# Keweenaw streams



## bigmac (Nov 28, 2000)

Well I'm here for summer. Stream fishing has not been too good for speckies on my River. Splake on the big lake has been good along with lakers. Anyone want to fish?


----------



## Falesy (Oct 9, 2008)

Ha I wish. Been wanting to get back up that way for awhile.
Next spring......


----------



## mdad (Dec 4, 2007)

I will be up the second week of August. How long are you up there? We did well on splake in CH in May. I will be laker fishing at the south entry for a couple of days then moving to Fort Wilkins for agate picking and perch fishing.


----------



## B.Jarvinen (Jul 12, 2014)

Very looking forward to my next visit as well, not sure about this year though.

Didn't they change the Brook Trout size limit on several streams there this year?


----------



## ottertrapper (Jan 6, 2006)

Bigmac

Mid may to mid june is the best time on that river and then again later august through september. Good luck


----------



## bigmac (Nov 28, 2000)

When are you coming back up?


----------



## ottertrapper (Jan 6, 2006)

Not for awhile i don't get up there very often anymore. Sometime end of july or early august as of now. When did you get up there?


----------



## bigmac (Nov 28, 2000)

Was up June 11-26 I think...came home for a few days to mow and get mail. Heading back tonight! Going to spend night at my place in Oscoda tonight then blow out the rest in the AM. Ready to wade some more!


----------



## bigmac (Nov 28, 2000)

Well, just been doing work around the cabin and watching fireworks and Guts frisbee, ready to fish in the morning! Seen some fish rising tonight . Rained all day...


----------



## bigmac (Nov 28, 2000)

Rivers are LOW... Fishin is tough..


----------



## PunyTrout (Mar 23, 2007)

bigmac said:


> Rivers are LOW... Fishin is tough..


What do YOU do when conditions are tough? I'm asking primarily, to find out what techniques you have been using so others on this forum can offer advice, if applicable.

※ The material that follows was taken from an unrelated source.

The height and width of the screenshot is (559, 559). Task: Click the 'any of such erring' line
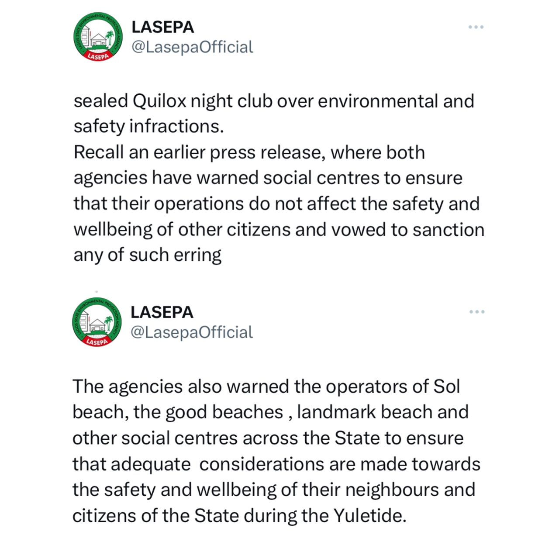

Do you try to concentrate on presentation or, change your method? Or just try enjoy being on the river even though the conditions are less than favorable? 

Thanks for your report.


----------



## bigmac (Nov 28, 2000)

"what do I do"......?
usually drink a beer and swim!


----------



## vmthtr in Green Bay (Jun 19, 2012)

Wish I woulda saw this before. Was up last weekend. Brother in law does the GUTS Frisbee thing. Big guy named Ron.


----------



## PunyTrout (Mar 23, 2007)

bigmac said:


> "what do I do"......?
> usually drink a beer and swim!


If only more trout drank beer, fishing would be so much easier... That would put a new spin on the chumming holes debate for sure.

Maybe, you could make a lure out of an empty can or bottle cap...


----------



## bigmac (Nov 28, 2000)

Ron! I talked to him and his sister! She works at Pats. I love GUTS. been to the tournament many years running now. Anyways...I'm a worm dunker and small spinner guy when it comes to fishin UP there. Came home today for football camp and will be back UP in a few days for my last hurrah.


----------



## bigmac (Nov 28, 2000)

Heading up tomorrow til Monday...any reports


----------



## Falesy (Oct 9, 2008)

Big Mac what's the report from up there? Is there any water flowing through the streams or are they all dried up?


----------



## bigmac (Nov 28, 2000)

Water levels were still on the low side...


----------